Notable Quotes and Takeaways (by participant)

Greg

  • Quote: “Do you have a favorite season you’re creative in? Let us know.”
  • Takeaway: Fall’s earth tones and “stick-to-your-ribs” feeling align with deeper writing and cozy creative focus.
  • Noteworthy: Frames the episode with vivid seasonal imagery—cabins, stews, frosty landscapes—setting a creative mood.

Alessandra

  • Quote: “Orange across cultures is a creativity color... a simple change of season can reignite energy for a project that’s gone cold.”
  • Takeaway: Autumn’s palette grounds and inspires; seasonal energy can move ideas from ideation to ignition.
  • Noteworthy: Plans an AI-enhanced crew screenshot for show notes to capture the episode’s spirit; ties personal style and wardrobe colors to creative momentum.

Dr. Melanie

  • Quote: “Whichever change it is—it’s kind of hopeful… a little platform space.”
  • Takeaway: Seasonal change invites big-picture thinking and reflective “dream state” evaluation.
  • Noteworthy: New project spark: use a new mic to interview portrait subjects; embraces slow, observational transition from urban to slightly rural fall.

Shadows Pub

  • Quote: “It’s driven mostly by the prompt… and I decide the colors there.”
  • Takeaway: Daily Echoes are built with layered AI workflows—prompts, mood boards, style codes—to craft seasonal palettes.
  • Noteworthy: Uses Midjourney mood boards to select and build custom color palettes; Echoverse Gallery is embedded in the Go Brunch room.

Bailey

  • Quote: “Overall, my output is a lot slower, more meditative—more internal.”
  • Takeaway: Fall nudges music toward contemplative pacing; creative input shifts indoors (poetry, films, books) and shapes composition.
  • Noteworthy: Seasonal hikes and indoor time deepen reflection, improving the “picture” of experience in the work.

Bobby B

  • Quote: “My year starts at the winter equinox—creative evolution.”
  • Takeaway: Treats fall equinox as a reset; creates a 10‑day plan and honors nature’s transitions to prime creativity.
  • Noteworthy: Even in mild Southern California, seeks seasonal contrast via mountain hikes; fall brings dramatic temperature swings and texture.

Devin

  • Quote: “Autumn is my favorite season for creativity… Halloween, horror—everything.
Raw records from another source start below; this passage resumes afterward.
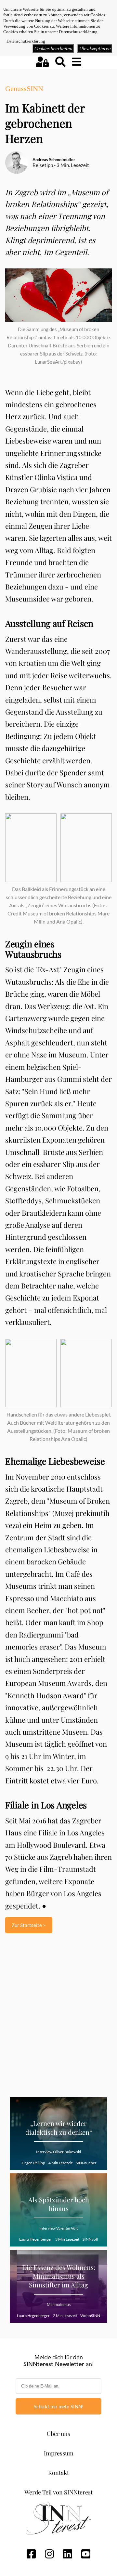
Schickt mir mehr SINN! (59, 2406)
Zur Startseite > (29, 1925)
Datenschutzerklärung (25, 41)
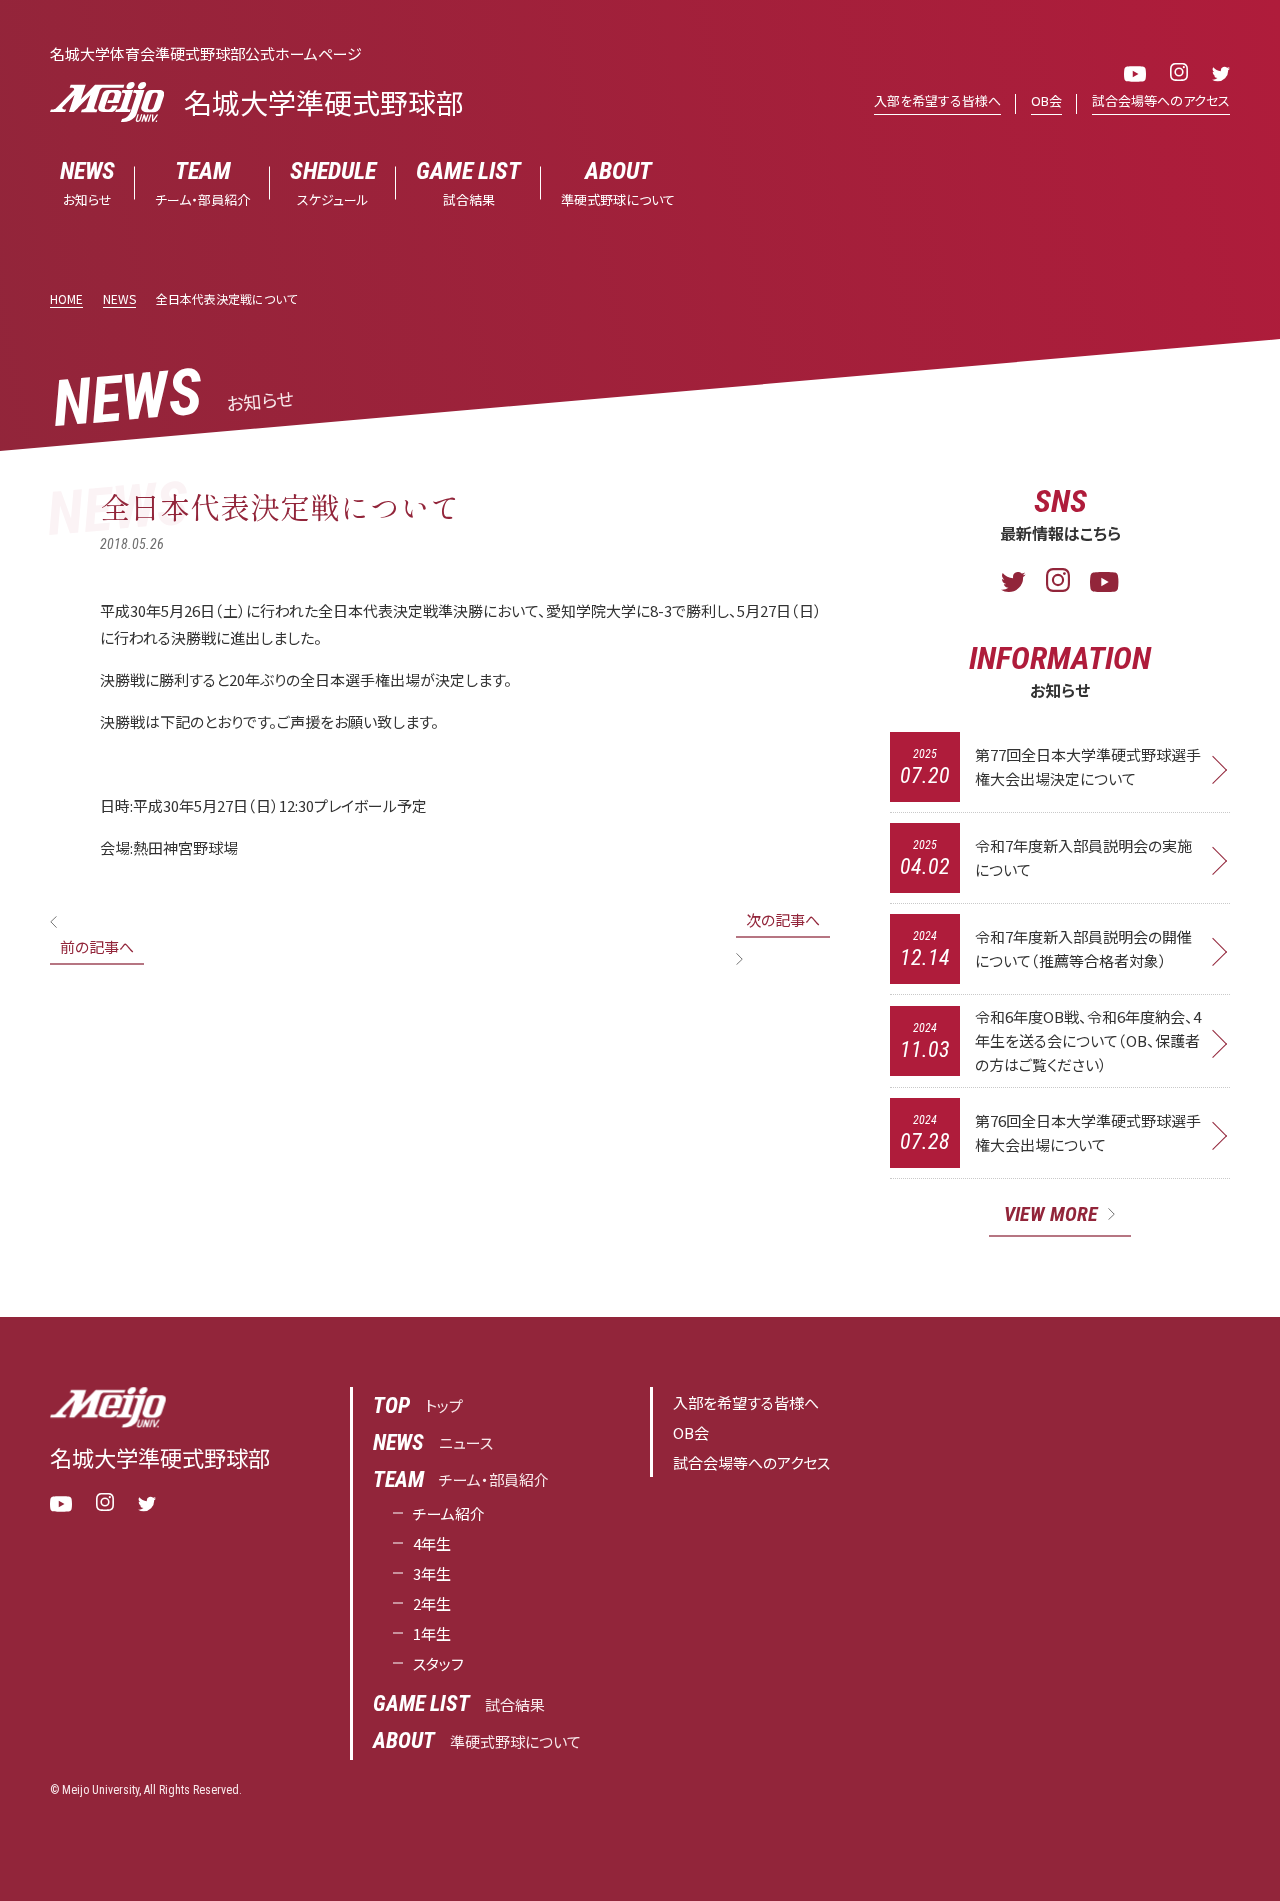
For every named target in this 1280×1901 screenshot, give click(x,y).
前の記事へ (97, 946)
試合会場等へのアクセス (1161, 100)
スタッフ (438, 1663)
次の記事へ (783, 919)
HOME (66, 298)
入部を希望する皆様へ (937, 100)
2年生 (432, 1603)
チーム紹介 (449, 1513)
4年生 (432, 1543)
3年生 (432, 1573)
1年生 (432, 1633)
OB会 (1046, 100)
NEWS (119, 298)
It’s the best.”
  • Takeaway: Fall triggers a hard pivot to fiction—especially horror; decorations and atmosphere spark short stories and novel progress.
  • Noteworthy: Plug: “Bruce” short story in a Toronto anthology (link to be added); written in fall and nuclear-adjacent themes.

Hillary

  • Quote: “In winter, plan; in spring, plant; in summer, nurture; in fall, harvest.”
  • Takeaway: Use seasonal metaphors to diagnose stuck projects—do you need fertilizer, rest, or to leave it alone?
  • Noteworthy: Practical tip: Don’t repot houseplants in winter—translate that resource logic to creative work; earlier darkness impacts energy and output pacing.

Episode Highlights

  • Autumn’s orange as creativity catalyst across cultures and brands.
  • AI + art: Daily Echoes process with prompts, mood boards, style codes.
  • Ritualizing season change: equinox as creative reset; 10‑day planning.
  • Medium shifts: meditative music, horror fiction, portrait interviews.
  • Sunlight as a resource: plan for earlier nights and energy dips.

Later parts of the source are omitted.